──────── PASSAGE PROVIDED
The Amsterdam native doesn’t mind. She started as a career counselor in New York City, so she knows how to help people spruce up their resume and actively search for jobs.

“I have no problem helping people do that,” she said.

Meanwhile, Greco’s company, Sheila Greco and Associates, which employs roughly 30 people, is working its way though the third recession in its history.

Greco said the company was going strong throughout 2008 until September, when things halted.

“It was like a light switch,” she said.

The human resource industry began to see smaller organizations go out of business, mostly mom and pop operations that focused on a particular industry — especially those that focused on the financial industry.

“The strong will survive, and in this business that seems to be the case,” Greco said.

Anna Brekka, senior director of Kennedy Information, a New Hampshire-based organization with offices in New York City that follows and trains the recruiting industry, said recruiting companies that do executive recruiting, such as Greco’s, have said that the last quarter of 2008 was tough and they are expecting 2009 to be tougher.
────────────────
──────── DATASET CONTENT
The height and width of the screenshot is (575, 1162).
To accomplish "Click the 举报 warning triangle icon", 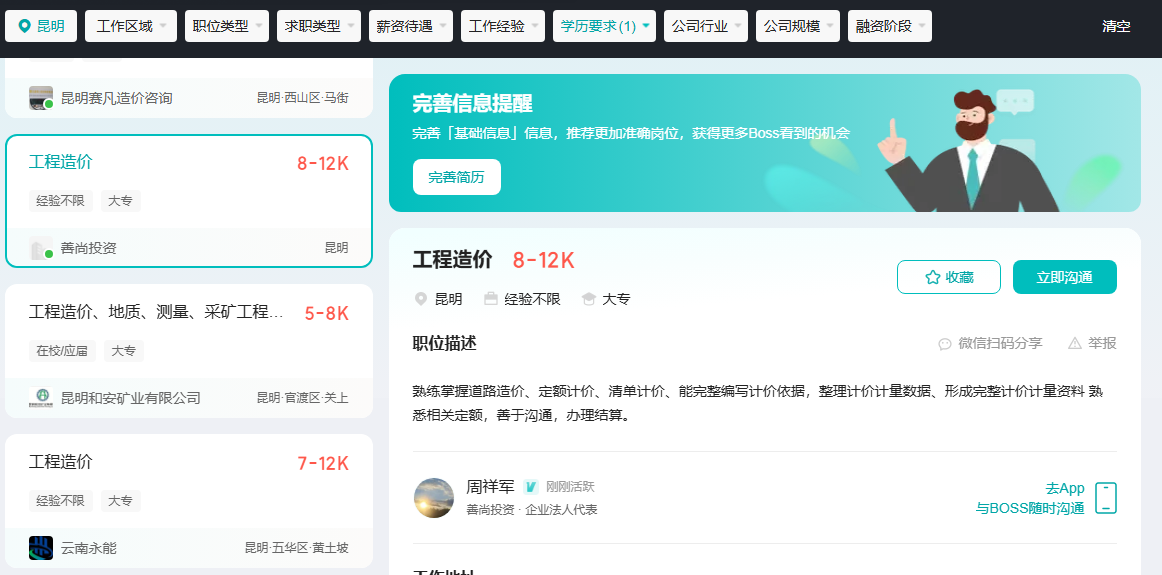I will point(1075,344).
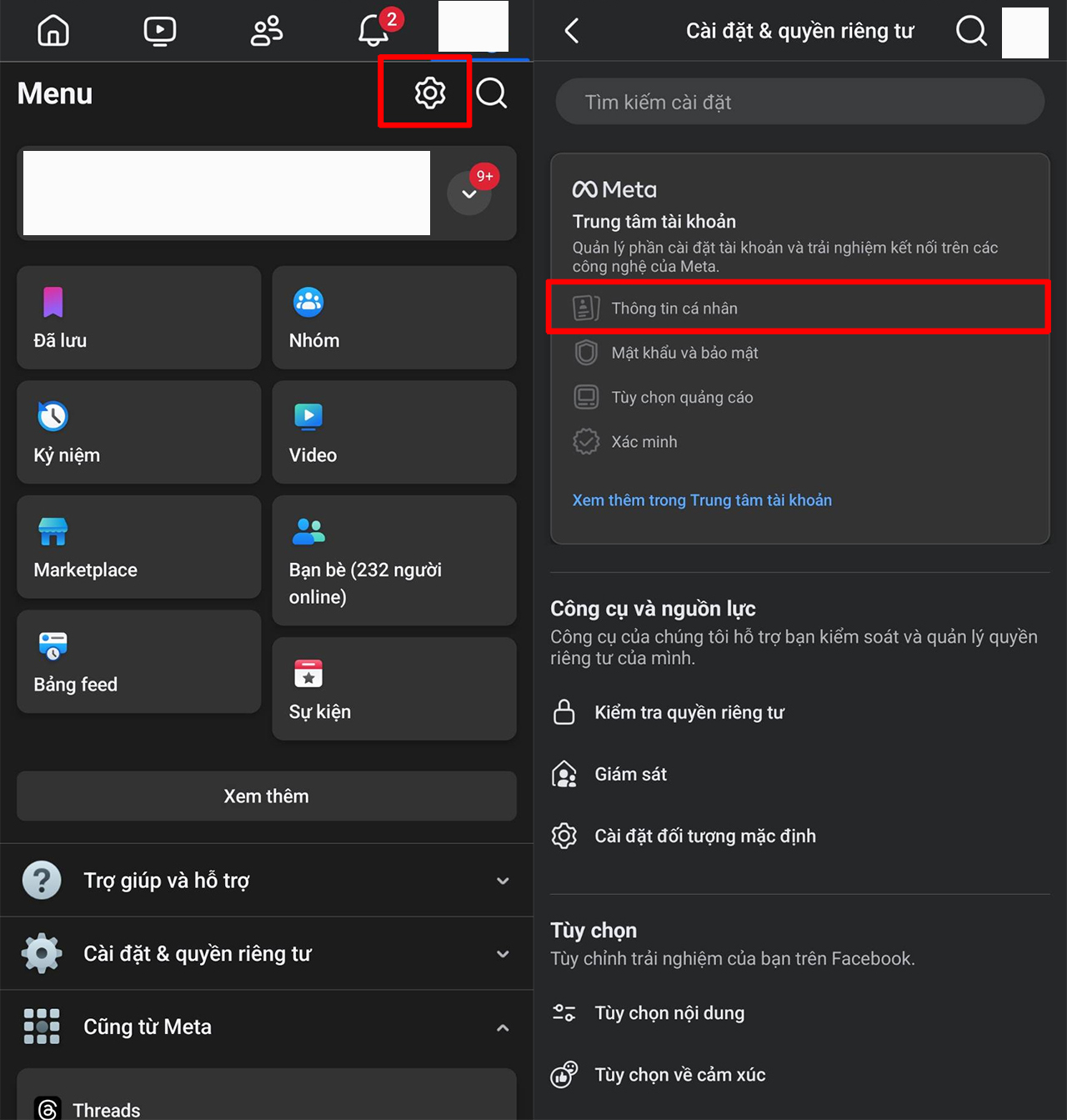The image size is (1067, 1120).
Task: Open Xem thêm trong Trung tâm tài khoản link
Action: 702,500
────────────────
──────── DATASET CONTENT
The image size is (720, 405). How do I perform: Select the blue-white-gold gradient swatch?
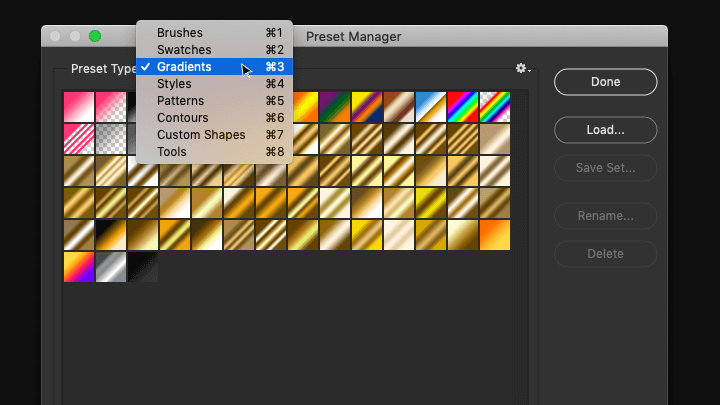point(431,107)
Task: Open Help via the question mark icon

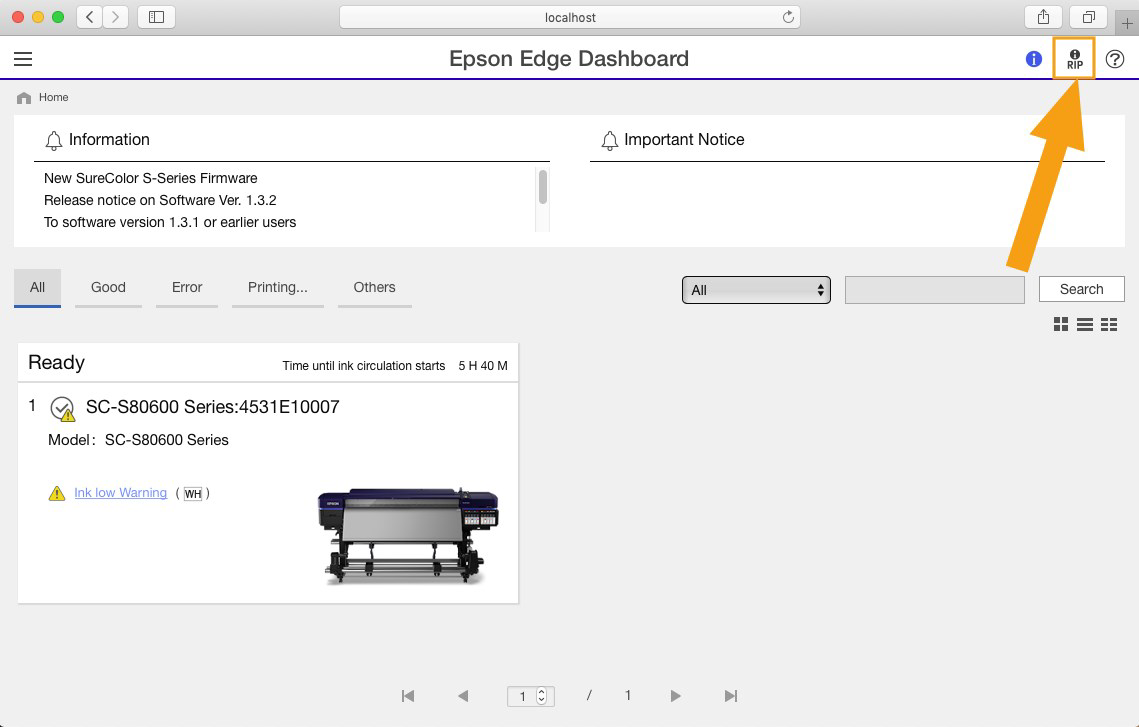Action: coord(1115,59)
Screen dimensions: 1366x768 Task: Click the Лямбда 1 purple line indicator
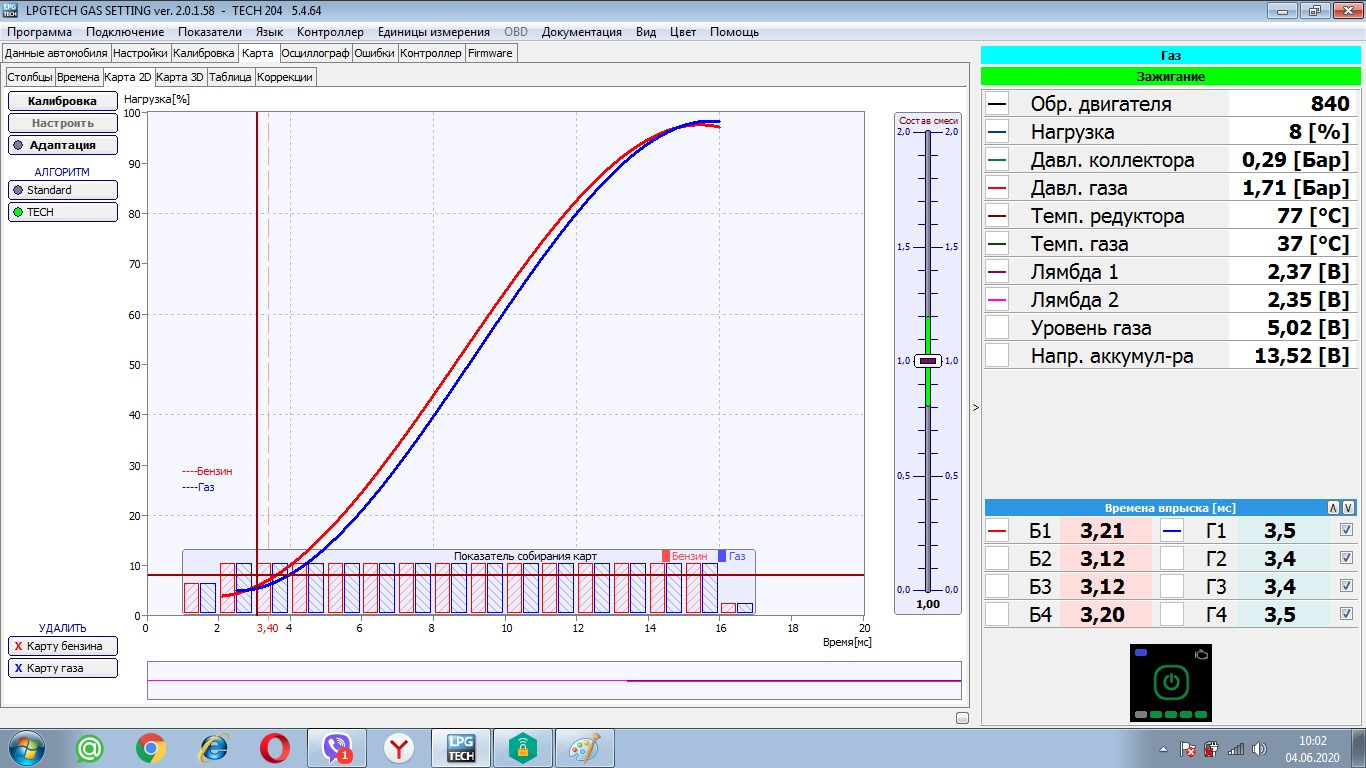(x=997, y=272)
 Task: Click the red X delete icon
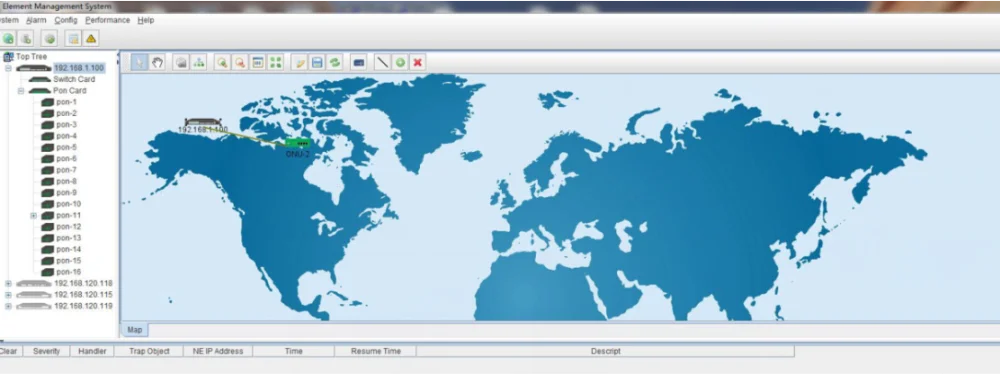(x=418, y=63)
────────────────
TASK INSTRUCTIONS:
1. Name every distinct place mentioned in the recruiting passage.
2. Return everything in the recruiting passage from "The Amsterdam native" down to "search for jobs.", copied word for word.
Work from the recruiting passage alone.

THE RESPONSES:
1. Amsterdam, New York City, New Hampshire

2.
The Amsterdam native doesn’t mind. She started as a career counselor in New York City, so she knows how to help people spruce up their resume and actively search for jobs.